Most zombie-infected computer owners are unaware that their system is being used in this way. This lack of awareness is why such computers are compared to traditional zombies.
The modern zombies have been growing in strength and power over recent times. The bad news for their victims is that today's industrialised hackers are demystifying two zombie myths: (1) zombies are uncoordinated, and (2) zombies are slow.
With just a few clicks, a hacker can issue command and controls (C&Cs) to waken a group of zombies. This group then becomes part of the attacker's ‘botnet’ – a cyber-army under his/her control. The attacker then issues different C&Cs to the botnet to perform the required cyber-attack.
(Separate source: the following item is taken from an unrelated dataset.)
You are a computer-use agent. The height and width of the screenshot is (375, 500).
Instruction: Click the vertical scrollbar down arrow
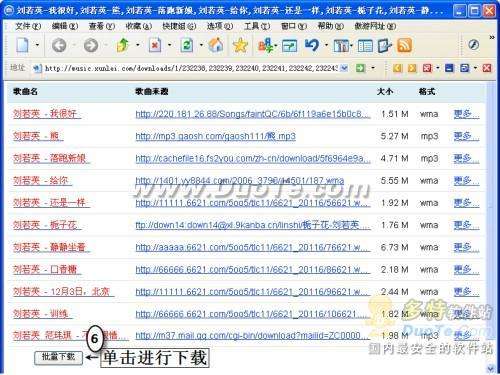click(491, 368)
A major goal of these botnets is to probe Web application vulnerabilities and extract valuable data, such as:
- Banking credentials to gain access to a victim's online banking system.
- Social network credentials to hijack a victim's profile and scrape their friend list and send out spam.
- Webmail account credentials to gain personal information on the individual for spear-phishing.
The bottom line is, beware of zombies because today's sophisticated hackers can conduct fully muscular attack campaigns, using a corporate ‘dashboard’ detailing attack movements and advancements, within an hour!
How do you fight a computer zombie? Avoid being the next victim, use common sense. If a link seems too good, don't click. Update your computer with the latest patches; and ensure your anti-virus software is always enabled and up-to-date.
So, safe computing for Halloween, plus the rest of the year. And watch out for those ‘real’ zombies!